▶ _Set exercise 1_
Please copy the email exchange word for word from "Thanks Kevin." to "versus artifice now.".
▶ _Set exercise 2_
In the email exchange, what did Jamie send Kevin to show how easy it was to dress the dolls as lawyers?

▶ _Text excerpt_

________________________________________

First read Part 1, because otherwise, I don't know, this is not going to make much sense. Basically RollOnFriday received spam from a sex doll manufacturer and I replied asking for 250 sex dolls designed specifically for lawyers.

To recap, by the end of Part 1, Kevin the sex doll boss was demanding money before he would take photos of his sex dolls dressed as lawyers. I sent him Photoshopped pictures to show him how easy it was to do. They were stupid - but were they stupid enough for Kevin to pack up his sex dolls and leave?

No.


From: Entity doll
Sent: 02 November 2016
To: Jamie
Subject: Re:RE: Re: Inquiry

Dear Jamie
Good Job and nice pictures.
but it will have difference from ture photos.also the work is different too.
So we don't need to take pictures again right?
Tks

Kevin


From: Jamie
Sent: 02 November 2016
To: 'Entity doll'
Subject: RE: RE: Re: Inquiry

Thanks Kevin.

Yes, I accept that real photos would look different and involve different work.

But we’re getting into a discussion about reality versus artifice now.

And while that’s interesting given that your whole thing here is about convincing people they’re humping someone in a waking coma and not a hunk of plastic with marbles for eyes, it’s not pertinent to our discussion.

By all means take snaps of your filthy sex robots in knock-off lawyer’s clobber. In fact I require them. But any costs you incur are your own to bear.

Jamie


From: Entity doll
Sent: 03 November 2016
To: Jamie Hamilton
Subject: Re:RE: RE: Re: Inquiry

Dear Jamie
Tks for explaining.
Let's talk about the business.
You have seen the prices on our website, right?
So  you will know the doll is not cheap as Inflatable doll or other half Inflatable doll. If your market can accept this kind of doll?

________________________________________

▶ _Supplied information_
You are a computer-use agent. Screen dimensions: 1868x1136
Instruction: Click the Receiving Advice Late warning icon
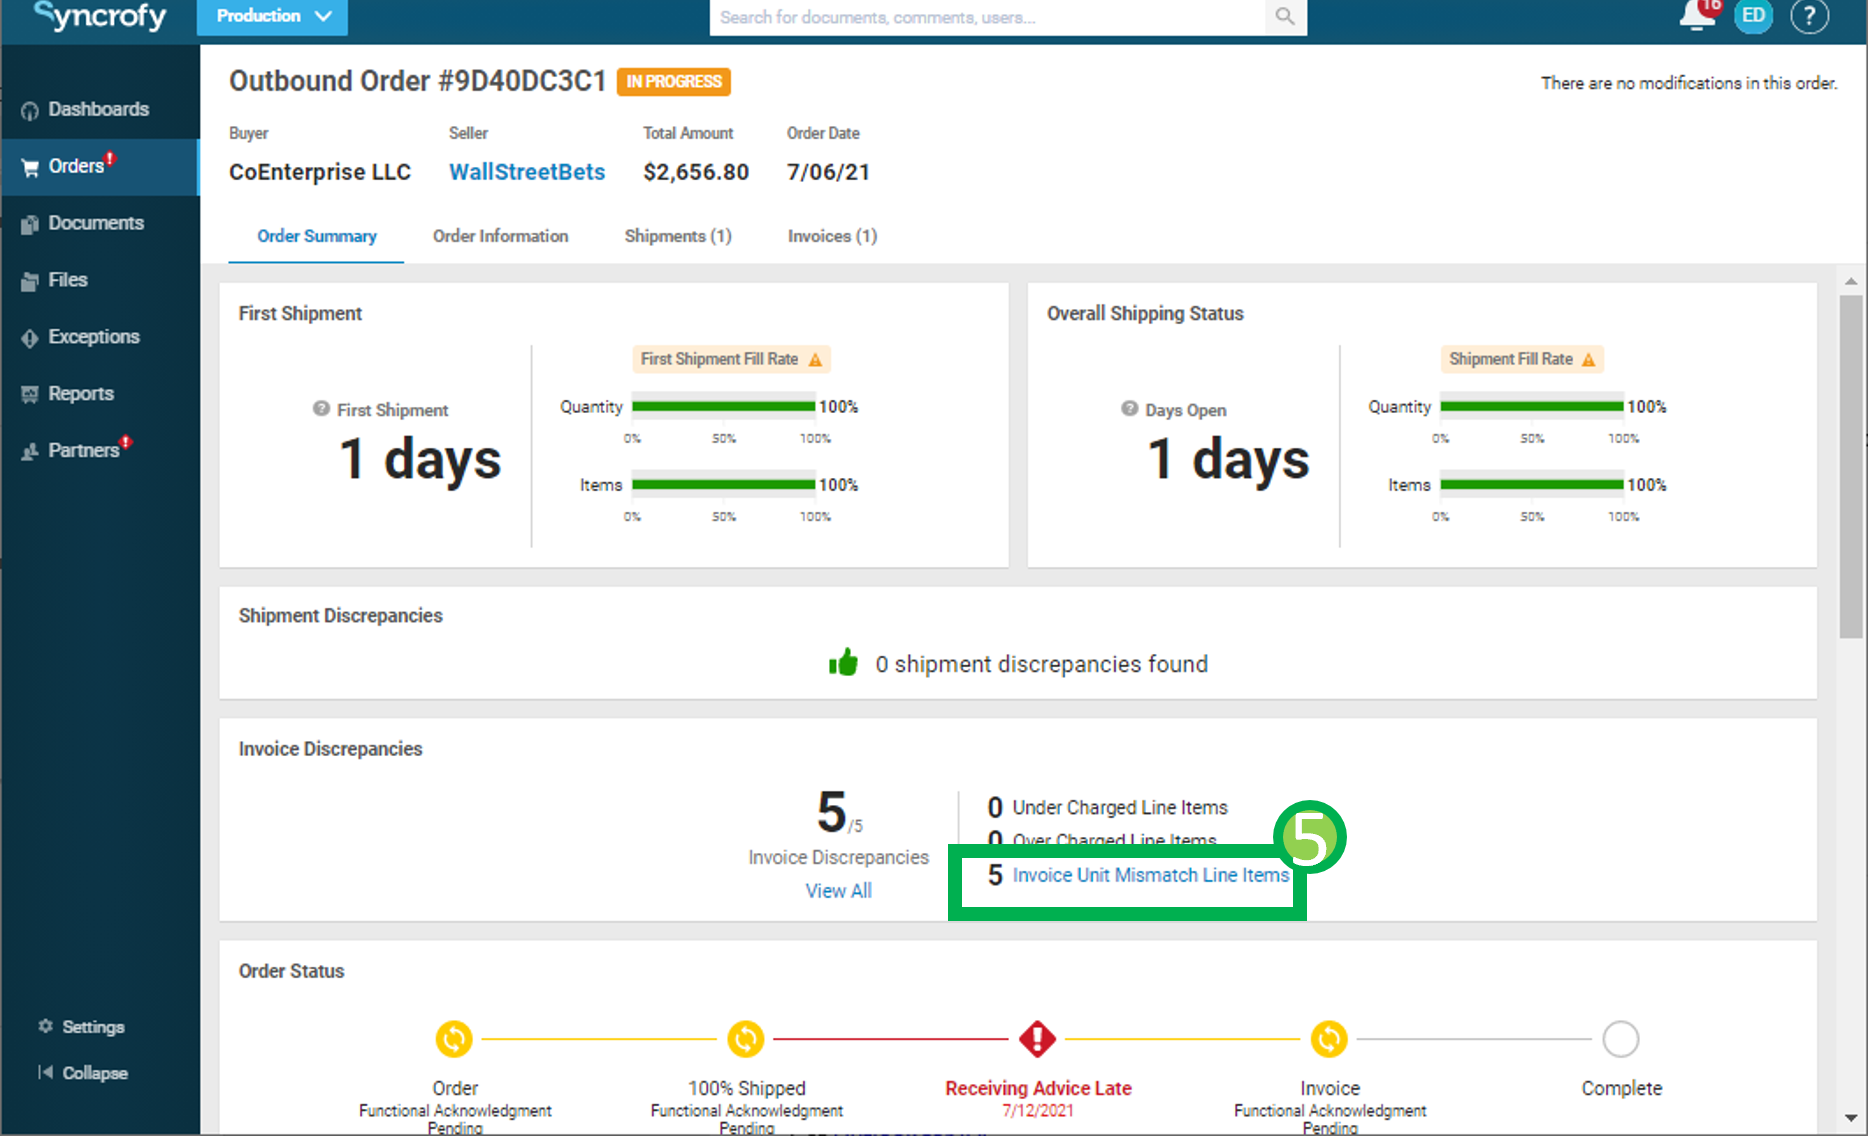pyautogui.click(x=1037, y=1039)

________________________________________

▶ _Complete response 1_
Thanks Kevin.

Yes, I accept that real photos would look different and involve different work.

But we’re getting into a discussion about reality versus artifice now.

▶ _Complete response 2_
Photoshopped pictures.